Bekannt war dafür aber „Pater Don": Nach Erkenntnissen der katholischen Nachrichtenagentur KNA hat der angebliche Priester 1990 und 1991 als Udo Erlenhardt im westfälischen Kleve vor Gericht gestanden und ist wegen Betrug und Unterschlagung verurteilt worden. Damals aber war er kein amtierender Priester, sondern ein Kneipenwirt, der seine Angestellten um die Sozialabgaben "betuppte" und von Banken Kredite ergaunerte. Der Untersuchungshäftling bezeichnete sich zwar als Priester, weigerte sich aber standhaft, den Ort seiner Weihe preiszugeben. Außerdem habe er seinen Priesterberuf nur kurze Zeit ausgeübt, sei auf "zivile Berufe" umgestiegen: Journalist, Lehrer, Verkaufstrainer, Manager einer Hotelkette.
Noch schillernder aber wird die Figur des heute 49jährigen „Pater Don", wenn man sich seinen „christlichen" Werdegang anschaut Denn inzwischen hat der stets in Soutane auftretende Spendensammler „Don" unter das Dach einer Kirche zurück gefunden - das der Independant Catholic Church, die in den USA und in den Niederlanden beheimatet ist. In Holland aber machte “Donatus" bereits vor Jahren Schlagzeilen als eifriger Sammler von Spenden für eine Stiftung, die angeblich Straßenkinder betreute - Spenden allerdings, die nach Ansicht der Presse die Kinder nie erreichten.
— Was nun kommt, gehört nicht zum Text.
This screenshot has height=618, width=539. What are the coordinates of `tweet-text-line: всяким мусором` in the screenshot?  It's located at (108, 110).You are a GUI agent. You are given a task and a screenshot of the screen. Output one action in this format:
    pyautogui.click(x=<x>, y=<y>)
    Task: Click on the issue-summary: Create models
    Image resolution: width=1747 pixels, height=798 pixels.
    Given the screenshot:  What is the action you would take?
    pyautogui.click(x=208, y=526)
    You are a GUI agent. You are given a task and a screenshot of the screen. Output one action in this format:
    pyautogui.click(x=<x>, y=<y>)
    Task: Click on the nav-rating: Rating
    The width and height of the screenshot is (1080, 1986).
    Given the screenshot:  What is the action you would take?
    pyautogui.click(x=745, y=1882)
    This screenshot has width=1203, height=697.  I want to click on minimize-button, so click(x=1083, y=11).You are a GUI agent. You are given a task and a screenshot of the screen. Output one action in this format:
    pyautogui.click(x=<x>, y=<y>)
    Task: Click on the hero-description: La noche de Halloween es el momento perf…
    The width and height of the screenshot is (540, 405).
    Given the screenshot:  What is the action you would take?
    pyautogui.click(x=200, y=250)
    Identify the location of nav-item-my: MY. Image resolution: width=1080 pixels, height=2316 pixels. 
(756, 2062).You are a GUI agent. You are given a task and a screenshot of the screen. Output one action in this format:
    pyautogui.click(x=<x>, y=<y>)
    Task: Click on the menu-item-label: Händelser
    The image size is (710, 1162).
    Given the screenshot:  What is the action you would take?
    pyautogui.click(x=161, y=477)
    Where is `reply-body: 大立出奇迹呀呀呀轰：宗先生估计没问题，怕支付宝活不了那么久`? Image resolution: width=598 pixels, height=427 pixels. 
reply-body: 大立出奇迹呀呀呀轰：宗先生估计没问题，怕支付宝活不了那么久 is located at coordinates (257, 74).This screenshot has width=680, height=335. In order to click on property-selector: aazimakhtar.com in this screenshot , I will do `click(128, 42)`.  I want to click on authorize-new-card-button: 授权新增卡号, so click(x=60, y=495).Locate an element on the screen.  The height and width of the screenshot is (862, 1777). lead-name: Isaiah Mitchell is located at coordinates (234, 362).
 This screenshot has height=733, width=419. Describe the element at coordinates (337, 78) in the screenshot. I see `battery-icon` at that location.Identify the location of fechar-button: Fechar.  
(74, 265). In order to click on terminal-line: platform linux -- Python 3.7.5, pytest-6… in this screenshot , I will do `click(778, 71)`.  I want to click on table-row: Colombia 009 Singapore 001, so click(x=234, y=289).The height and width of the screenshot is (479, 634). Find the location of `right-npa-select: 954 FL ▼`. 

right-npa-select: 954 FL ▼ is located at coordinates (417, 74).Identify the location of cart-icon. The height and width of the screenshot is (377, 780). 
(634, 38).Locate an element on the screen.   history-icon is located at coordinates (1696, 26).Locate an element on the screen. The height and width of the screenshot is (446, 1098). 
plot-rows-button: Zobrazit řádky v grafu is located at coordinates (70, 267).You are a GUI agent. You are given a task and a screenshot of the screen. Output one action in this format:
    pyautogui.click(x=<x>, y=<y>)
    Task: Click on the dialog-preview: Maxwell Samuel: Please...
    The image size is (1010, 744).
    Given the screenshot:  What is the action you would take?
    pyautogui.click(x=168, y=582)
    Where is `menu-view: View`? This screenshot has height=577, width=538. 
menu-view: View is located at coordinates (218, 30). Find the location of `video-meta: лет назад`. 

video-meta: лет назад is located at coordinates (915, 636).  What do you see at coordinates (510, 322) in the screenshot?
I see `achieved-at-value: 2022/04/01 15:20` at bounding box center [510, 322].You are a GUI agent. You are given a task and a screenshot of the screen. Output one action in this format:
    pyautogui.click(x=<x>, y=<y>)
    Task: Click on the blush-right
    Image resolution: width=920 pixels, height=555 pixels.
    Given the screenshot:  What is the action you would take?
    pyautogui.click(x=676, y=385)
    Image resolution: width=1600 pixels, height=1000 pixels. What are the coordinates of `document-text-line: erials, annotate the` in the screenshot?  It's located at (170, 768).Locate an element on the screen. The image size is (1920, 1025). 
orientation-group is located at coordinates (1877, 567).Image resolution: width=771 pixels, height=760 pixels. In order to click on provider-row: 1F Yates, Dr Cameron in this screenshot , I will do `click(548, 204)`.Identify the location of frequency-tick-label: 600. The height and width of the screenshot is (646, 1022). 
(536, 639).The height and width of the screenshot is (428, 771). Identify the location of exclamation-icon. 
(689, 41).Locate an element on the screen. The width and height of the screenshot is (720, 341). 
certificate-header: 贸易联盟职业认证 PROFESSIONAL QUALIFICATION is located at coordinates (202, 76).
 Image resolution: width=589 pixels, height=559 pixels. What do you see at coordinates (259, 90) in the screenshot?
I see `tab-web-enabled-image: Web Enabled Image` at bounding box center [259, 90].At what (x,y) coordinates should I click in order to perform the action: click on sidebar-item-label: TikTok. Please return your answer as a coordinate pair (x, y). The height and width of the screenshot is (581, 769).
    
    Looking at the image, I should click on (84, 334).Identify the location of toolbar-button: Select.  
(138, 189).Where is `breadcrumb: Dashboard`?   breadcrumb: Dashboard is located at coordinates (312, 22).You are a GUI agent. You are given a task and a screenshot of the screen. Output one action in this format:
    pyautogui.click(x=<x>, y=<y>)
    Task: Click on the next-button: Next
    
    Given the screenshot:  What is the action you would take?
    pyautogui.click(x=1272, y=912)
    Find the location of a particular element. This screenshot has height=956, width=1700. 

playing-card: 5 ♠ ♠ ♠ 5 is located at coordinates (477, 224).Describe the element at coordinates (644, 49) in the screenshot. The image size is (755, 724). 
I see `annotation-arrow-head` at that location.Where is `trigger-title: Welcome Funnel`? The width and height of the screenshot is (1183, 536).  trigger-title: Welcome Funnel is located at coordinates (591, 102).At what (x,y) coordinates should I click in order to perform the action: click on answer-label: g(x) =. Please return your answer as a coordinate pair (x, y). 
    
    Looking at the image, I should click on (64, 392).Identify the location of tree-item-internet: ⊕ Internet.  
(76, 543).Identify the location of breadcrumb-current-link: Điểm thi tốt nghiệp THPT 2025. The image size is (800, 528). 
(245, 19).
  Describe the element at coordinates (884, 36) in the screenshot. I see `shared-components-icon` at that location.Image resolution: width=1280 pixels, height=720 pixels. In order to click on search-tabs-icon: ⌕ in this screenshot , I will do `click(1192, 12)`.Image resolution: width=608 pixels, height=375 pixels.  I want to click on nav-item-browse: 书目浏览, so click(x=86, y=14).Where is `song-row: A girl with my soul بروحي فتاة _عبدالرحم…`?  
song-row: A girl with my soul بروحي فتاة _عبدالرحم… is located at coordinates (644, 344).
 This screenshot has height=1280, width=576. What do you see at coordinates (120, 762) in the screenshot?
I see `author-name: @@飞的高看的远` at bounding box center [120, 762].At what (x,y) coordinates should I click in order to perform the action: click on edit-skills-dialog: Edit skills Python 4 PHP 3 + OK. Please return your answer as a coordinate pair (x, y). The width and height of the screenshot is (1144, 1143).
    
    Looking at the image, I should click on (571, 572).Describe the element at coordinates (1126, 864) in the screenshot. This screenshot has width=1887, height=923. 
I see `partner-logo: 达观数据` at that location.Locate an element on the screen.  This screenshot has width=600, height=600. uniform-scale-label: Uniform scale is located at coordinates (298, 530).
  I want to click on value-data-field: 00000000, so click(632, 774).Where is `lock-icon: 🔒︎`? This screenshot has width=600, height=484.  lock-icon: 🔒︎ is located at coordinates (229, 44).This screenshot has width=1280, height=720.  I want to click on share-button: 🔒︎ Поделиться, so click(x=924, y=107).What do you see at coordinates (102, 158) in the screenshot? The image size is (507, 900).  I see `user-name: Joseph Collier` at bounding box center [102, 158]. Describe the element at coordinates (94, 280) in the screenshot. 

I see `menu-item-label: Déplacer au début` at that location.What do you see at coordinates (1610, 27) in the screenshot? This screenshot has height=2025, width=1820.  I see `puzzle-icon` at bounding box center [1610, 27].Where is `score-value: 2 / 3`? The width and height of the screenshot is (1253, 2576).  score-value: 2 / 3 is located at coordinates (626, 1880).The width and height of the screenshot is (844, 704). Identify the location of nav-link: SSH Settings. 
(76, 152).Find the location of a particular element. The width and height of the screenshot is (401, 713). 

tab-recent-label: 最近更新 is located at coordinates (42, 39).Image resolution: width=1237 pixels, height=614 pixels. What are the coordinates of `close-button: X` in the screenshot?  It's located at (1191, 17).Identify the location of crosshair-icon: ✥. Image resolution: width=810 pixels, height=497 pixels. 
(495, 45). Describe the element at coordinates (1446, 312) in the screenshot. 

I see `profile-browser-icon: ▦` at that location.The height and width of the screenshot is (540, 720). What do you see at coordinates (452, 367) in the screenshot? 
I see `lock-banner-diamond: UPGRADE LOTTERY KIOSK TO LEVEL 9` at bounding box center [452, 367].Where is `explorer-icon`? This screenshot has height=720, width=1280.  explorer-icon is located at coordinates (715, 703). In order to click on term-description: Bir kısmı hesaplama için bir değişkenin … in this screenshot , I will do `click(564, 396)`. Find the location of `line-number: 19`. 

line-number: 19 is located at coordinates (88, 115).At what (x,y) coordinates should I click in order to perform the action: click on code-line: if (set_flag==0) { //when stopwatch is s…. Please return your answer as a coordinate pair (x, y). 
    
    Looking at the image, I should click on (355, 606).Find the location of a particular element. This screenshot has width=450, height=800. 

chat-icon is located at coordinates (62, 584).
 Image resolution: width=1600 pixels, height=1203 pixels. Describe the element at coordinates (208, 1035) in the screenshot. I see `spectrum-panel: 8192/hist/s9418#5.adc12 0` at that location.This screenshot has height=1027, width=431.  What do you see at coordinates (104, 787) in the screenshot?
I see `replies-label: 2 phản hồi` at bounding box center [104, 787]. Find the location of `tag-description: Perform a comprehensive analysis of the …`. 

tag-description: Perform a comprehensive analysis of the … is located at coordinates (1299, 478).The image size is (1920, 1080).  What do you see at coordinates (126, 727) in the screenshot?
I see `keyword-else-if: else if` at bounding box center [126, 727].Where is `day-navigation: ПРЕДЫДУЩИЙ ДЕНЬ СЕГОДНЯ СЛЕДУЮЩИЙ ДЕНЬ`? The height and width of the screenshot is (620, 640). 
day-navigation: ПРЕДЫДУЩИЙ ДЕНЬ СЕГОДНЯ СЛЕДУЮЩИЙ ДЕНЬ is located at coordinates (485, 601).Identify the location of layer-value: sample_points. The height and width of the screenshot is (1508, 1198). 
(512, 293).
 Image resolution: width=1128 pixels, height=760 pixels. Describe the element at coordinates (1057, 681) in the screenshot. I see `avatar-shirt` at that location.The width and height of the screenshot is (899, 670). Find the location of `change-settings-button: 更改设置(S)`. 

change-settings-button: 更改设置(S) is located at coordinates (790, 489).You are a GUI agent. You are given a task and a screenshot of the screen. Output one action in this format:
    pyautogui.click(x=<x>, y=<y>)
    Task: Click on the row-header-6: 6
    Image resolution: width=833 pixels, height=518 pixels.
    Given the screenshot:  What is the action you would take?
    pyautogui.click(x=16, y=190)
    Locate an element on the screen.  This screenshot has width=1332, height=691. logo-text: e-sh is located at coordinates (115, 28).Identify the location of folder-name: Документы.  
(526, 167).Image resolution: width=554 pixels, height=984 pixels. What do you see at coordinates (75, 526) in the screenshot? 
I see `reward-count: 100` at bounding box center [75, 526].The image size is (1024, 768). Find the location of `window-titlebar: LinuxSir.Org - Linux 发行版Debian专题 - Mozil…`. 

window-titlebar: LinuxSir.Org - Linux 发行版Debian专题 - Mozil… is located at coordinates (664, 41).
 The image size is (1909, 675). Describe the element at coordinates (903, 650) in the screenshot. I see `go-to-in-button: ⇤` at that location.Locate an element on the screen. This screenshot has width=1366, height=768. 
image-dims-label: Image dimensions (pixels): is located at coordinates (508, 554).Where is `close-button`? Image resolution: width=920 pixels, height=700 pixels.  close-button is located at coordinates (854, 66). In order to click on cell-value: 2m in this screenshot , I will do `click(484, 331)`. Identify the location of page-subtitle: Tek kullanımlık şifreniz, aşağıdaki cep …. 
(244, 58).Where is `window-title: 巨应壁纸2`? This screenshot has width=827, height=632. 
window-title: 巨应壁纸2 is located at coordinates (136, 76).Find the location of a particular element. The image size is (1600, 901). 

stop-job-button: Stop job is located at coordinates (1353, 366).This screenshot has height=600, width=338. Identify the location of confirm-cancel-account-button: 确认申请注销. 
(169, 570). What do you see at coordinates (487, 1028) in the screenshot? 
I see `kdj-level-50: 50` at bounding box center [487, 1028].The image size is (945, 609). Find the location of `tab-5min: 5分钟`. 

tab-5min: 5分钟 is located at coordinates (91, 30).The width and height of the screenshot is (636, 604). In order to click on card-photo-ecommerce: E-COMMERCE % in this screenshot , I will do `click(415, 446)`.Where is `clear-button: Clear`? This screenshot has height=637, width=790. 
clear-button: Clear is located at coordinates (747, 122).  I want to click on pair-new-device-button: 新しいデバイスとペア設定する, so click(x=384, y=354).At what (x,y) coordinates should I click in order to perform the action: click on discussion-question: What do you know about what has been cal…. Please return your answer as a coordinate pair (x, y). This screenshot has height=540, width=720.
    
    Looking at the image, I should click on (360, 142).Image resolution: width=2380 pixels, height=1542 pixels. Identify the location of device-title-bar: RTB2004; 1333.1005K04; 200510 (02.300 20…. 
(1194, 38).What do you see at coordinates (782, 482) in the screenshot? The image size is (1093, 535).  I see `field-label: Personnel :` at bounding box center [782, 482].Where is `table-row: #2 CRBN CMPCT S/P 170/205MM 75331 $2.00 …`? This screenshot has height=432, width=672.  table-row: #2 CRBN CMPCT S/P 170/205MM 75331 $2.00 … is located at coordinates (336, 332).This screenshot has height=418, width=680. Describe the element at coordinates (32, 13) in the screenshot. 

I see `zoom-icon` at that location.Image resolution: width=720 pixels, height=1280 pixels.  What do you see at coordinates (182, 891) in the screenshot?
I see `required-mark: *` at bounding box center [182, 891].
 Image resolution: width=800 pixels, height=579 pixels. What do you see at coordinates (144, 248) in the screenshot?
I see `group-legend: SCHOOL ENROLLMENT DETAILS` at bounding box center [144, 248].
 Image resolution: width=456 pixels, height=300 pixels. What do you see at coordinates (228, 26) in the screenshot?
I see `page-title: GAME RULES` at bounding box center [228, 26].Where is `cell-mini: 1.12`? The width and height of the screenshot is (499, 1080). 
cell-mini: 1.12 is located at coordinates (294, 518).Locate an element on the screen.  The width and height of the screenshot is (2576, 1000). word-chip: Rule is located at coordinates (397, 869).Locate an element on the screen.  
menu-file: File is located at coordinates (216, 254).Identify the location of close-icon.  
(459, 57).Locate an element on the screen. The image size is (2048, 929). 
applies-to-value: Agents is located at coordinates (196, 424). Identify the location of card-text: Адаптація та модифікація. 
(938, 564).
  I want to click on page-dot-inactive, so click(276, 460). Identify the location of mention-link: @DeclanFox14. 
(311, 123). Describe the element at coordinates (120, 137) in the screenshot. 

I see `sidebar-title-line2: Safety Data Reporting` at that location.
Nach Recherchen eines Mitarbeiters der Agentur KNA hat „Pater Don" in den letzten Jahren immer wieder und sehr erfolgreich Geld- und Sachspenden für soziale Projekte gesammelt. Inzwischen leitet der 49-jährige jedoch tatsächlich ein Kinderheim in Cincu in Rumänien, weit weg von jeder wirksamen Kontrolle (siehe Hauptbericht). Nachdem der Lippstätder Pfarrer und Journalist Winfried Pietrek über die „seltsamen Methoden des Pater Don" berichtete, geriet Demidoff auch dort ins Zwielicht. Wie Pietrek gegenüber dem RSA erklärte, habe er in Deutschland Kripo und Interpol eingeschaltet, um dem falschen Pater das Handwerk zu legen - allerdings vergeblich: Laut Interpol gibt es mit Rumänien keine Auslieferungsvereinbarung.

Nach Berichten des Mastholters Hermann Lübbert, der ein Jahr lang mit dem dubiosen Pater zusammengearbeitet hat, soll das Kinderheim in Cincu inzwischen in eine rumänische Stiftung umgewandelt worden sein - aber immer noch mit Donatus Demidoff als Geschäftsführer.